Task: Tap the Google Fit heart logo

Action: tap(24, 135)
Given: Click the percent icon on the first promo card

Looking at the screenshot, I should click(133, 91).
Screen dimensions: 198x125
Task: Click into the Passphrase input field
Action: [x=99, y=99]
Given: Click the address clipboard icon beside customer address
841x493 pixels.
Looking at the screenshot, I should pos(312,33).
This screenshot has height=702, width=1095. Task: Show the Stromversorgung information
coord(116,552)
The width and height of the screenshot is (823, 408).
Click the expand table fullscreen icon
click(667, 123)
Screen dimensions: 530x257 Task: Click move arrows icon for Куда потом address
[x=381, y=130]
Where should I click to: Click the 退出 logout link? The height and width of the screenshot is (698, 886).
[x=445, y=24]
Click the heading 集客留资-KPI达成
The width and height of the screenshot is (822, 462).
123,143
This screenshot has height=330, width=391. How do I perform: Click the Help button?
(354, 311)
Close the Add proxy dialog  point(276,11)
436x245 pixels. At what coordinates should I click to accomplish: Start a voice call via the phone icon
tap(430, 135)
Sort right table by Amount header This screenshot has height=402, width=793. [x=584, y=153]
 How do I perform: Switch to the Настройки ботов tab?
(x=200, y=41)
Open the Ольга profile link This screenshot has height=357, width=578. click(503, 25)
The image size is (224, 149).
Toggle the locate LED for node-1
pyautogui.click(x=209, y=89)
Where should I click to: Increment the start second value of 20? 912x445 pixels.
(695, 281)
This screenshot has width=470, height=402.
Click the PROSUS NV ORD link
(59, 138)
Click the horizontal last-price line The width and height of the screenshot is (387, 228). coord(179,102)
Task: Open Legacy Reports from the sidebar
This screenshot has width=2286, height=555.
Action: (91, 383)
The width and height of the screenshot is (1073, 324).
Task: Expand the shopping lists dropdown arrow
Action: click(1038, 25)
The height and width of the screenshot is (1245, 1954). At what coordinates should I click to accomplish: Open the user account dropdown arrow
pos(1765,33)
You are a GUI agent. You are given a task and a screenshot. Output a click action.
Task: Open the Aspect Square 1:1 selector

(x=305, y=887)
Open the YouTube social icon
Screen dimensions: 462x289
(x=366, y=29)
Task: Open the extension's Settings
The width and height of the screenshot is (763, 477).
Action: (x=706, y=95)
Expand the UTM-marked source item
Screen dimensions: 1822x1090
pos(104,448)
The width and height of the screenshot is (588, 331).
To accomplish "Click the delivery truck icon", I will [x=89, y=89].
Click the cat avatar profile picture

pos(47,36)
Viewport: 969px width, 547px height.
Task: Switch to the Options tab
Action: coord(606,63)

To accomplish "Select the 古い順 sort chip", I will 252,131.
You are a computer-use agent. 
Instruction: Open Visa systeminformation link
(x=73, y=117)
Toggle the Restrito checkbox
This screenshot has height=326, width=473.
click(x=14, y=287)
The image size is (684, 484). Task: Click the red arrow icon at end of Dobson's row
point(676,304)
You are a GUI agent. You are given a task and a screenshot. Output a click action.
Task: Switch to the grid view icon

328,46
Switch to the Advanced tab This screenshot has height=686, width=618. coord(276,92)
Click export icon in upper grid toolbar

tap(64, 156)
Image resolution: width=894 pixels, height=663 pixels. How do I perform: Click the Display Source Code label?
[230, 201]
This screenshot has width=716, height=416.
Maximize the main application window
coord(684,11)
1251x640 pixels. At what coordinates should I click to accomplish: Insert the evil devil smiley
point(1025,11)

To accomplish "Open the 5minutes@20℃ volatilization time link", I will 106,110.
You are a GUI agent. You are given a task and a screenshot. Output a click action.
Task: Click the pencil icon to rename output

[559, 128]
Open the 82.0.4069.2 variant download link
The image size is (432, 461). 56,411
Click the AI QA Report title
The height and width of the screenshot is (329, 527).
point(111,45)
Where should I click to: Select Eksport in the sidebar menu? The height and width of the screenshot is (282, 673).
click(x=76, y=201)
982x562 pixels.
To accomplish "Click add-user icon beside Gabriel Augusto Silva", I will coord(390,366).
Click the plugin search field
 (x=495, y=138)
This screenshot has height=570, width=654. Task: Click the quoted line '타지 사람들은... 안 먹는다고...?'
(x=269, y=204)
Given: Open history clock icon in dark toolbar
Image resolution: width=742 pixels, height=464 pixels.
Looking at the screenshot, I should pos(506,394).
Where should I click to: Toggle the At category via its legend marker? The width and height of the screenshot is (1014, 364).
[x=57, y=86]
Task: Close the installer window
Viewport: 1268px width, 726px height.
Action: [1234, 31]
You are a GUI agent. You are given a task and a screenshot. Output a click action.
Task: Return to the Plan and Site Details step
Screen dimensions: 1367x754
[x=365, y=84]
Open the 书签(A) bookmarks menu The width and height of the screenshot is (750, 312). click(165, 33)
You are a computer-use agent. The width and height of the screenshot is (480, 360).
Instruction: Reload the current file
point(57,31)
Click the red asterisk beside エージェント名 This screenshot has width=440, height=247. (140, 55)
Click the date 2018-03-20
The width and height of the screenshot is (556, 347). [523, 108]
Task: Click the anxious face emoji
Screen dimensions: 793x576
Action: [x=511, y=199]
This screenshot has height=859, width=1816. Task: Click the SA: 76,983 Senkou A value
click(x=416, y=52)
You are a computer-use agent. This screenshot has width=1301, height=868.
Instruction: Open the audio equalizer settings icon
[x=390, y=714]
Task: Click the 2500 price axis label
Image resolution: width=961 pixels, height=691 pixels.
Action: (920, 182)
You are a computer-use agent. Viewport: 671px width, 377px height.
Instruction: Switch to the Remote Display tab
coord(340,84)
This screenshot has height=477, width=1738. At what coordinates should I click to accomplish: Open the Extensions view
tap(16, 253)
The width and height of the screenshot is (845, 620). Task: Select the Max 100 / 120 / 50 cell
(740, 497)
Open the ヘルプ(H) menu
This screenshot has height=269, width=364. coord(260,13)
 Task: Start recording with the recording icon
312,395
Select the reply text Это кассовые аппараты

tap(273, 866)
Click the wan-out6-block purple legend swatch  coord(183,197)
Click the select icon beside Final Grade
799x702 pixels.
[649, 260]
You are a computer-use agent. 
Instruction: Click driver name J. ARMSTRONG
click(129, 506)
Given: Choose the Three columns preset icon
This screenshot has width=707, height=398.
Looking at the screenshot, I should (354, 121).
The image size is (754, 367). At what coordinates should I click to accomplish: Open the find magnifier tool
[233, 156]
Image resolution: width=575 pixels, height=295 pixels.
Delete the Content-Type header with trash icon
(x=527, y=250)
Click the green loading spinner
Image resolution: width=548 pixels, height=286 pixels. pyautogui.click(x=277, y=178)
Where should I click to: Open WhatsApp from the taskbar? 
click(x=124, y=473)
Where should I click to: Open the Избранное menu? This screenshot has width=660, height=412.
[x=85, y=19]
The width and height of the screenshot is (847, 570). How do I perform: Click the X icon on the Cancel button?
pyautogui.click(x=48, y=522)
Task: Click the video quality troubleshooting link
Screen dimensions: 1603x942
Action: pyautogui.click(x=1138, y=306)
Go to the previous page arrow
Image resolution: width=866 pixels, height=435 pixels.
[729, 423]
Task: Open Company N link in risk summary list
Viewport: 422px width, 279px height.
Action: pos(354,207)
....
### [Problem]
Your reply needs to reproduce all of the listing exactly.

### [Response to this task]
Task: Tap the Google Fit heart logo

Action: tap(24, 135)
Given: Click the percent icon on the first promo card

Looking at the screenshot, I should click(133, 91).
Screen dimensions: 198x125
Task: Click into the Passphrase input field
Action: [x=99, y=99]
Given: Click the address clipboard icon beside customer address
841x493 pixels.
Looking at the screenshot, I should pos(312,33).
This screenshot has height=702, width=1095. Task: Show the Stromversorgung information
coord(116,552)
The width and height of the screenshot is (823, 408).
Click the expand table fullscreen icon
click(667, 123)
Screen dimensions: 530x257 Task: Click move arrows icon for Куда потом address
[x=381, y=130]
Where should I click to: Click the 退出 logout link? The height and width of the screenshot is (698, 886).
[x=445, y=24]
Click the heading 集客留资-KPI达成
The width and height of the screenshot is (822, 462).
123,143
This screenshot has height=330, width=391. How do I perform: Click the Help button?
(354, 311)
Close the Add proxy dialog  point(276,11)
436x245 pixels. At what coordinates should I click to accomplish: Start a voice call via the phone icon
tap(430, 135)
Sort right table by Amount header This screenshot has height=402, width=793. [x=584, y=153]
 How do I perform: Switch to the Настройки ботов tab?
(x=200, y=41)
Open the Ольга profile link This screenshot has height=357, width=578. click(503, 25)
The image size is (224, 149).
Toggle the locate LED for node-1
pyautogui.click(x=209, y=89)
Where should I click to: Increment the start second value of 20? 912x445 pixels.
(695, 281)
This screenshot has width=470, height=402.
Click the PROSUS NV ORD link
(59, 138)
Click the horizontal last-price line The width and height of the screenshot is (387, 228). coord(179,102)
Task: Open Legacy Reports from the sidebar
This screenshot has width=2286, height=555.
Action: (91, 383)
The width and height of the screenshot is (1073, 324).
Task: Expand the shopping lists dropdown arrow
Action: click(1038, 25)
The height and width of the screenshot is (1245, 1954). At what coordinates should I click to accomplish: Open the user account dropdown arrow
pos(1765,33)
You are a GUI agent. You are given a task and a screenshot. Output a click action.
Task: Open the Aspect Square 1:1 selector

(x=305, y=887)
Open the YouTube social icon
Screen dimensions: 462x289
(x=366, y=29)
Task: Open the extension's Settings
The width and height of the screenshot is (763, 477).
Action: (x=706, y=95)
Expand the UTM-marked source item
Screen dimensions: 1822x1090
pos(104,448)
The width and height of the screenshot is (588, 331).
To accomplish "Click the delivery truck icon", I will [x=89, y=89].
Click the cat avatar profile picture

pos(47,36)
Viewport: 969px width, 547px height.
Task: Switch to the Options tab
Action: coord(606,63)

To accomplish "Select the 古い順 sort chip", I will 252,131.
You are a computer-use agent. 
Instruction: Open Visa systeminformation link
(x=73, y=117)
Toggle the Restrito checkbox
This screenshot has height=326, width=473.
click(x=14, y=287)
The image size is (684, 484). Task: Click the red arrow icon at end of Dobson's row
point(676,304)
You are a GUI agent. You are given a task and a screenshot. Output a click action.
Task: Switch to the grid view icon

328,46
Switch to the Advanced tab This screenshot has height=686, width=618. coord(276,92)
Click export icon in upper grid toolbar

tap(64, 156)
Image resolution: width=894 pixels, height=663 pixels. How do I perform: Click the Display Source Code label?
[230, 201]
This screenshot has width=716, height=416.
Maximize the main application window
coord(684,11)
1251x640 pixels. At what coordinates should I click to accomplish: Insert the evil devil smiley
point(1025,11)

To accomplish "Open the 5minutes@20℃ volatilization time link", I will 106,110.
You are a GUI agent. You are given a task and a screenshot. Output a click action.
Task: Click the pencil icon to rename output

[559, 128]
Open the 82.0.4069.2 variant download link
The image size is (432, 461). 56,411
Click the AI QA Report title
The height and width of the screenshot is (329, 527).
point(111,45)
Where should I click to: Select Eksport in the sidebar menu? The height and width of the screenshot is (282, 673).
click(x=76, y=201)
982x562 pixels.
To accomplish "Click add-user icon beside Gabriel Augusto Silva", I will coord(390,366).
Click the plugin search field
 (x=495, y=138)
This screenshot has height=570, width=654. Task: Click the quoted line '타지 사람들은... 안 먹는다고...?'
(x=269, y=204)
Given: Open history clock icon in dark toolbar
Image resolution: width=742 pixels, height=464 pixels.
Looking at the screenshot, I should pos(506,394).
Where should I click to: Toggle the At category via its legend marker? The width and height of the screenshot is (1014, 364).
[x=57, y=86]
Task: Close the installer window
Viewport: 1268px width, 726px height.
Action: [1234, 31]
You are a GUI agent. You are given a task and a screenshot. Output a click action.
Task: Return to the Plan and Site Details step
Screen dimensions: 1367x754
[x=365, y=84]
Open the 书签(A) bookmarks menu The width and height of the screenshot is (750, 312). click(165, 33)
You are a computer-use agent. The width and height of the screenshot is (480, 360).
Instruction: Reload the current file
point(57,31)
Click the red asterisk beside エージェント名 This screenshot has width=440, height=247. (140, 55)
Click the date 2018-03-20
The width and height of the screenshot is (556, 347). [523, 108]
Task: Click the anxious face emoji
Screen dimensions: 793x576
Action: [x=511, y=199]
This screenshot has height=859, width=1816. Task: Click the SA: 76,983 Senkou A value
click(x=416, y=52)
You are a computer-use agent. This screenshot has width=1301, height=868.
Instruction: Open the audio equalizer settings icon
[x=390, y=714]
Task: Click the 2500 price axis label
Image resolution: width=961 pixels, height=691 pixels.
Action: (920, 182)
You are a computer-use agent. Viewport: 671px width, 377px height.
Instruction: Switch to the Remote Display tab
coord(340,84)
This screenshot has height=477, width=1738. At what coordinates should I click to accomplish: Open the Extensions view
tap(16, 253)
The width and height of the screenshot is (845, 620). Task: Select the Max 100 / 120 / 50 cell
(740, 497)
Open the ヘルプ(H) menu
This screenshot has height=269, width=364. coord(260,13)
 Task: Start recording with the recording icon
312,395
Select the reply text Это кассовые аппараты

tap(273, 866)
Click the wan-out6-block purple legend swatch  coord(183,197)
Click the select icon beside Final Grade
799x702 pixels.
[649, 260]
You are a computer-use agent. 
Instruction: Click driver name J. ARMSTRONG
click(129, 506)
Given: Choose the Three columns preset icon
This screenshot has width=707, height=398.
Looking at the screenshot, I should (354, 121).
The image size is (754, 367). At what coordinates should I click to accomplish: Open the find magnifier tool
[233, 156]
Image resolution: width=575 pixels, height=295 pixels.
Delete the Content-Type header with trash icon
(x=527, y=250)
Click the green loading spinner
Image resolution: width=548 pixels, height=286 pixels. pyautogui.click(x=277, y=178)
Where should I click to: Open WhatsApp from the taskbar? 
click(x=124, y=473)
Where should I click to: Open the Избранное menu? This screenshot has width=660, height=412.
[x=85, y=19]
The width and height of the screenshot is (847, 570). How do I perform: Click the X icon on the Cancel button?
pyautogui.click(x=48, y=522)
Task: Click the video quality troubleshooting link
Screen dimensions: 1603x942
Action: pyautogui.click(x=1138, y=306)
Go to the previous page arrow
Image resolution: width=866 pixels, height=435 pixels.
[729, 423]
Task: Open Company N link in risk summary list
Viewport: 422px width, 279px height.
Action: pos(354,207)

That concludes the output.